The Goldfinch by Donna Tartt

By Curlygeek04 @curlygeek04

ImageThis was not just a long novel, it’s a BIG one.  Big ideas, big characters, and a story you’ll be thinking about long after you read the book.  The Goldfinch starts with a 13 year old boy, Theo, losing his beloved mother in a museum bombing.  Sadly, his life doesn’t get any easier from there.  It’s also a book about a painting, an important work of art.

Things would have turned out better if she had lived.  As it was, she died when I was a kid; and though everything that’s happened to me since then is thoroughly my own fault, still when I lost her I lost sight of any landmark that might have led me someplace happier, to some more populated or congenial life.

Her death the dividing mark: Before and After.  And though it’s a bleak thing to admit all these years later, still I’ve never me anyone who made me feel loved the way she did.

I struggled with this book.  Unlike the many rave reviews I’ve seen for this book, there were a few times I almost put this book down.  To be dramatic, it felt a little like trudging with Sam and Frodo through the depths of Mordor.

I stayed with this book for two reasons, and in the end it didn’t let me down.  The first was that this book was consistently named one of the best books of 2013, and most of the blog reviews I’ve read loved it.  Like, drooled all over it. This book is nominated for the Bailey’s Women’s Prize Longlist, and is also featured in the Morning News Tournament of Books.

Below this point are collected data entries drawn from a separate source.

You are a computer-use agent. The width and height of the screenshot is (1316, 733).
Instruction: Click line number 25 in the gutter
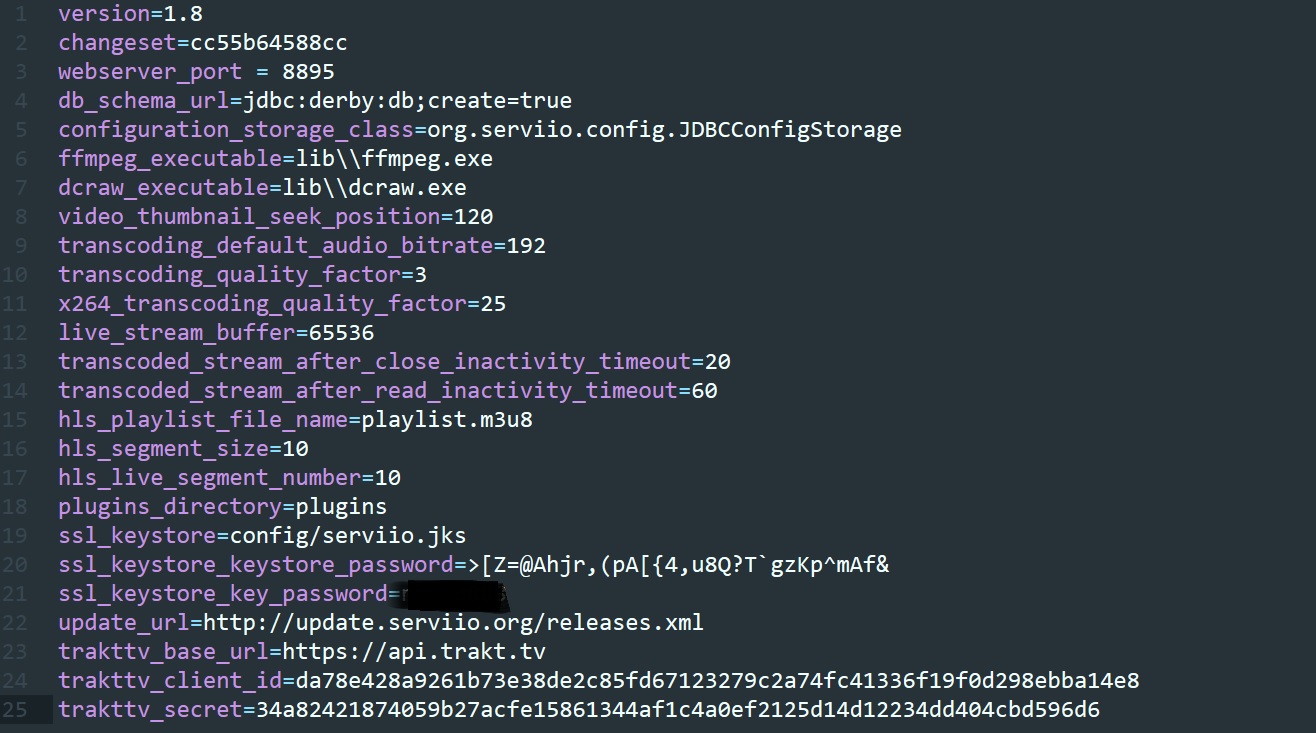pos(21,710)
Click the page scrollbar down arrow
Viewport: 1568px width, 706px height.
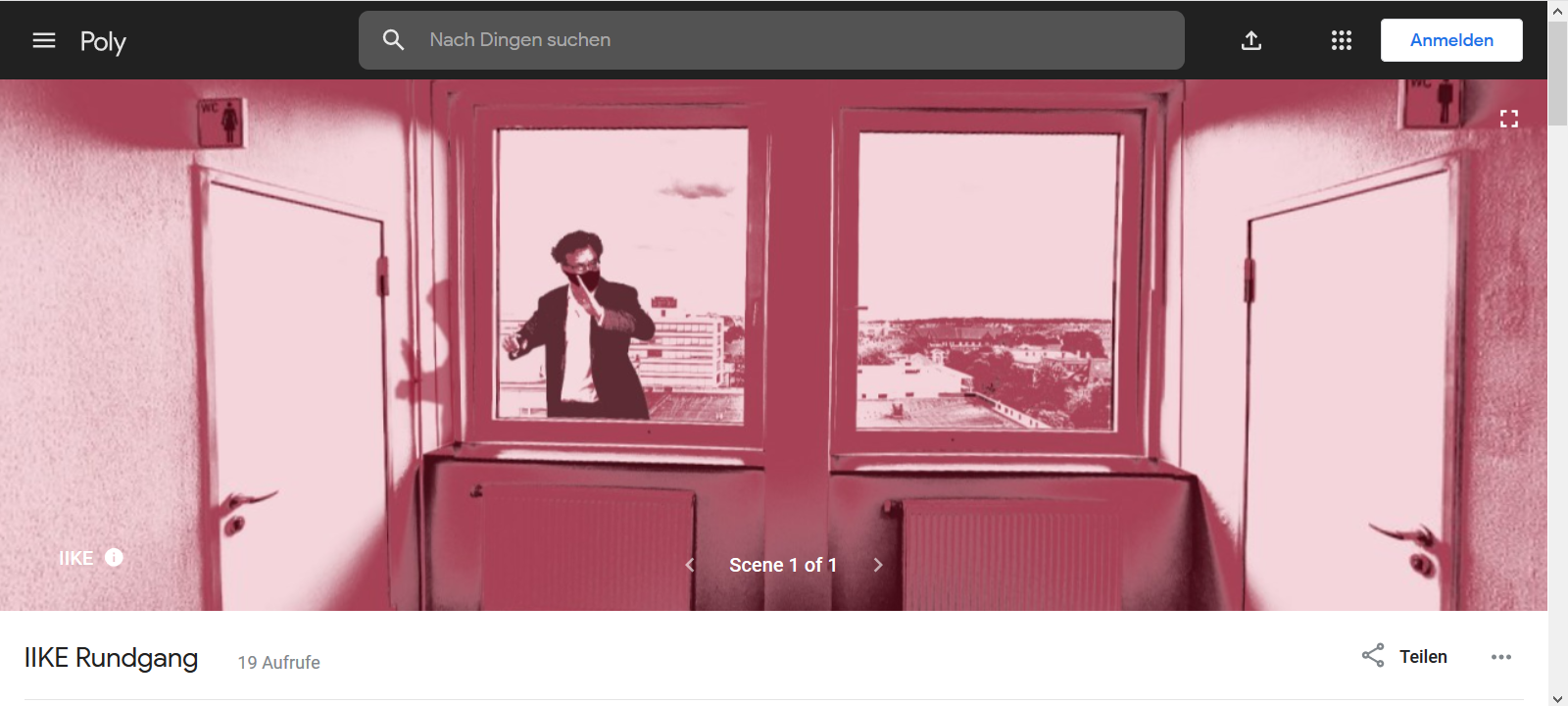(x=1558, y=697)
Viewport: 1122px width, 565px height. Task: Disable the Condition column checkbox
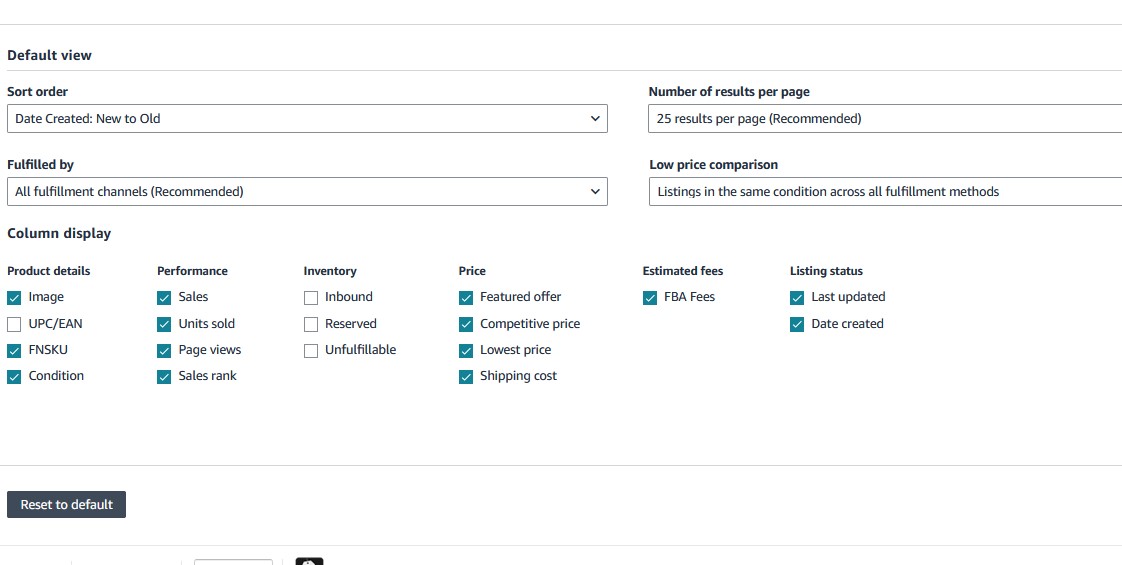(x=14, y=376)
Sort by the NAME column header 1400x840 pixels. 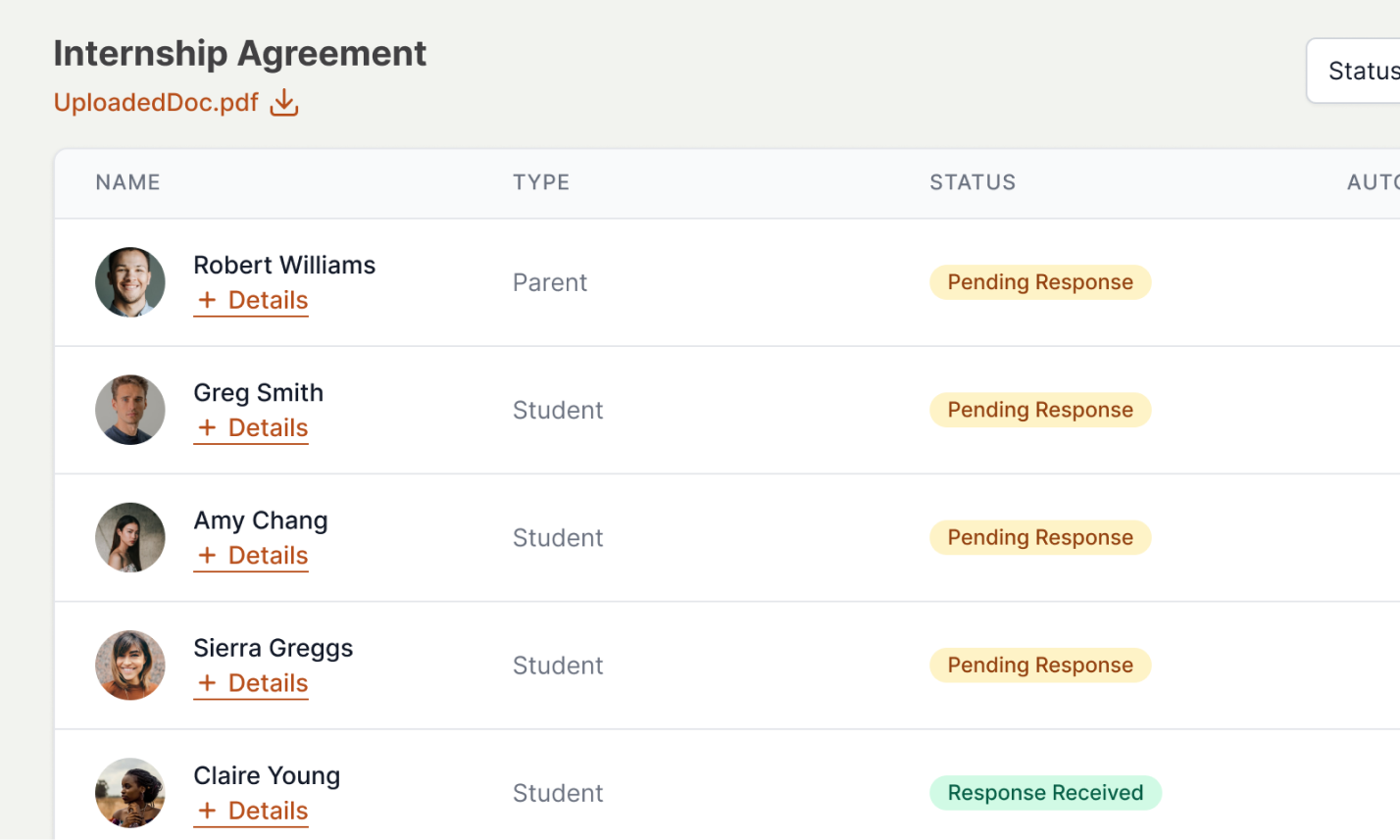(x=127, y=182)
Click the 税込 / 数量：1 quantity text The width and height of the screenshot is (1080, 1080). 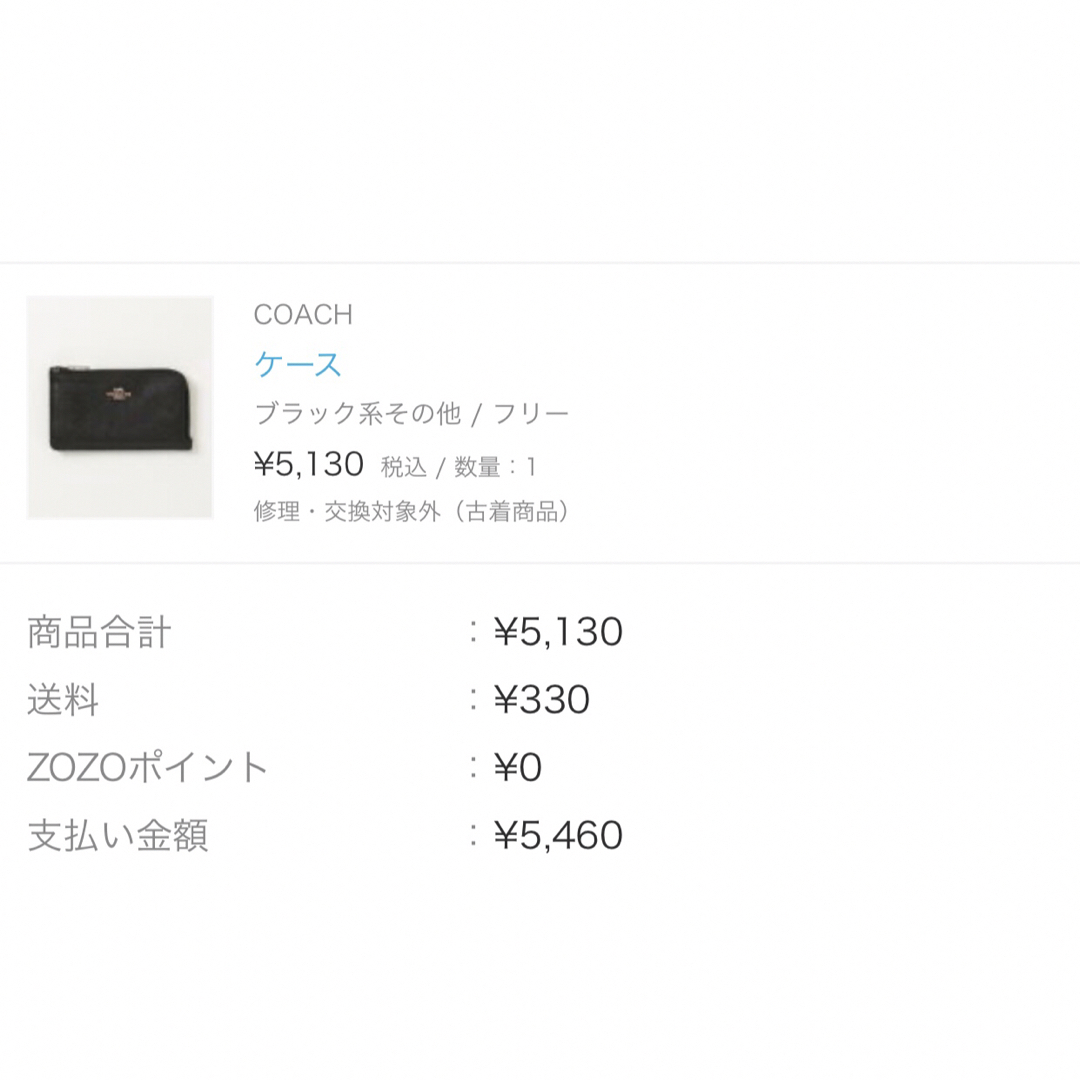tap(458, 467)
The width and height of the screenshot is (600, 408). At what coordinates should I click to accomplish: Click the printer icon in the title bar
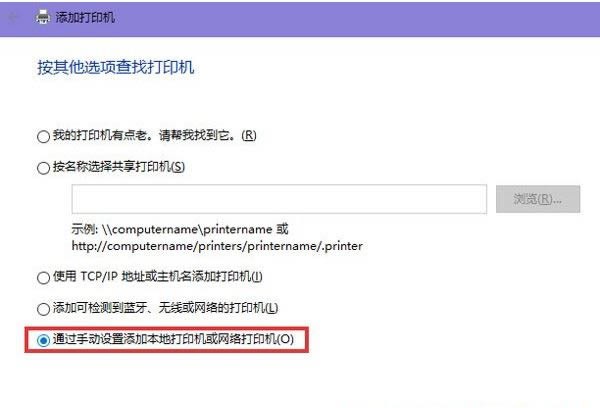42,17
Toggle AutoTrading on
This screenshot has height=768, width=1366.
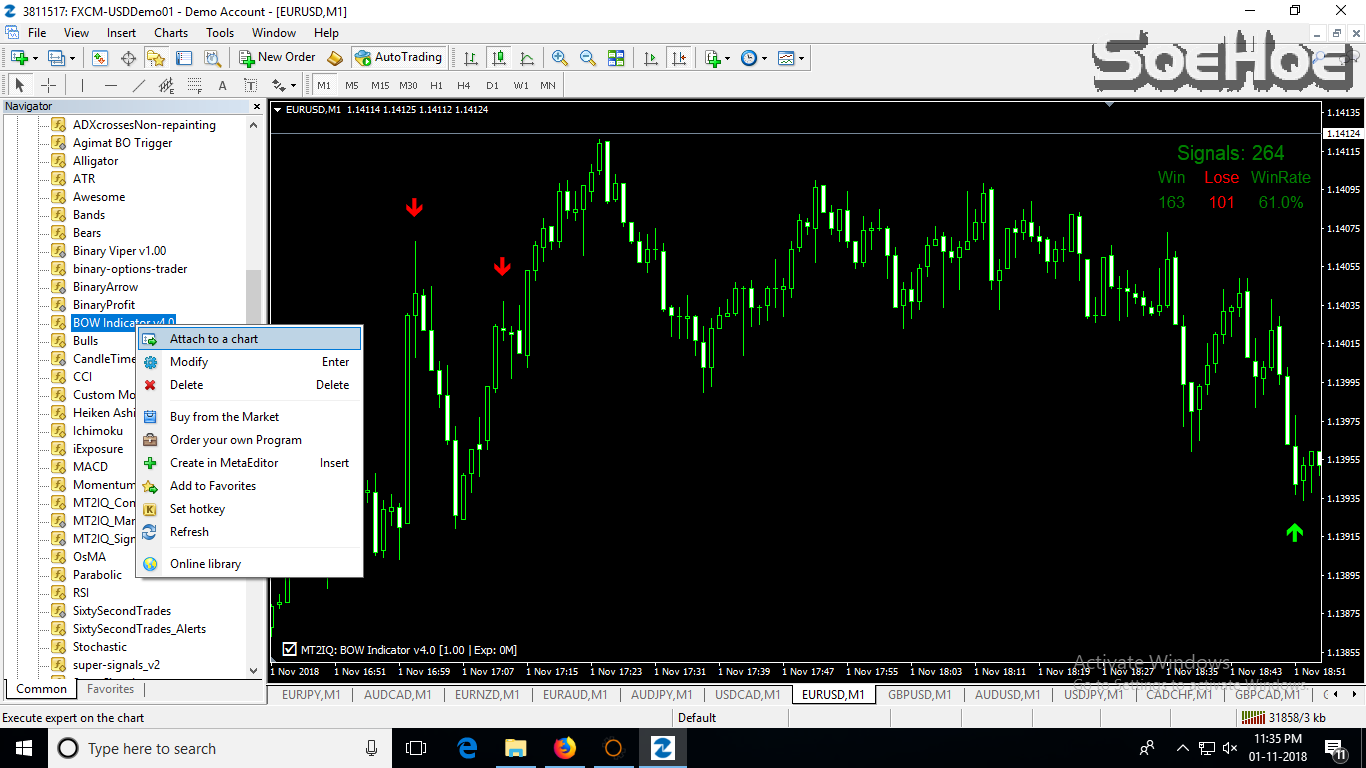[399, 57]
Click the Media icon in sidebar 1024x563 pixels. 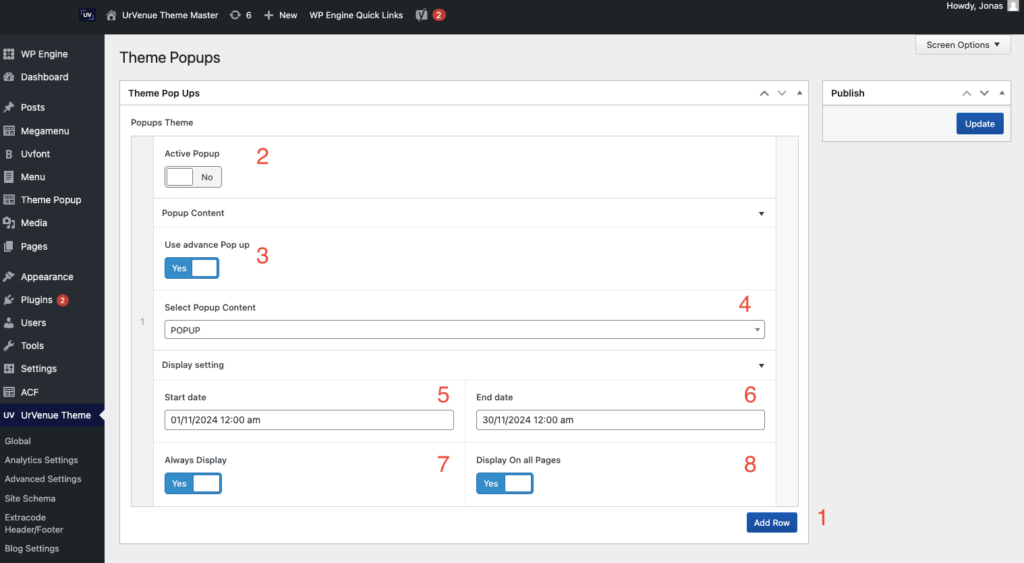click(9, 223)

More important is reason #2, my love for Tartt’s first book, The Secret HistoryThe Secret History isn’t the most literary read in the world, but it is one of my very-favorite novels, with one of the most memorable sets of characters I’ve ever read.  Tartt has only written three books and I was disappointed and unmoved by her second, The Little Friend.  But this book has a Secret History-ness about it.  It’s just … bigger… than other books.  Darker.  There’s a similar sense of “I hate these people but I have to know what they do next.”  A sense that you come to know these characters more than you know the real people in your life.  Scenes and images you see in your mind with perfect clarity, and remember long after you put it down.

This book is much more ambitious than The Secret History, and more thoughtful in its scope.  At its heart, this book is about the very nature of art.  Can a work of art, or an antique, reach out to you and grab you?  Can it change your life?  Can it be replicated, without losing what makes it great?  Who should benefit from great art?  And can we know it when we see it?

When I started this book, I couldn’t put it down.  The story of Theo and his mother grabbed me and shook me.  I felt like I knew them.  There was a morning where the train was pulling into my station at work, and for a moment the real world seemed less meaningful. How could I just go on with my day when Theo’s mom is gone?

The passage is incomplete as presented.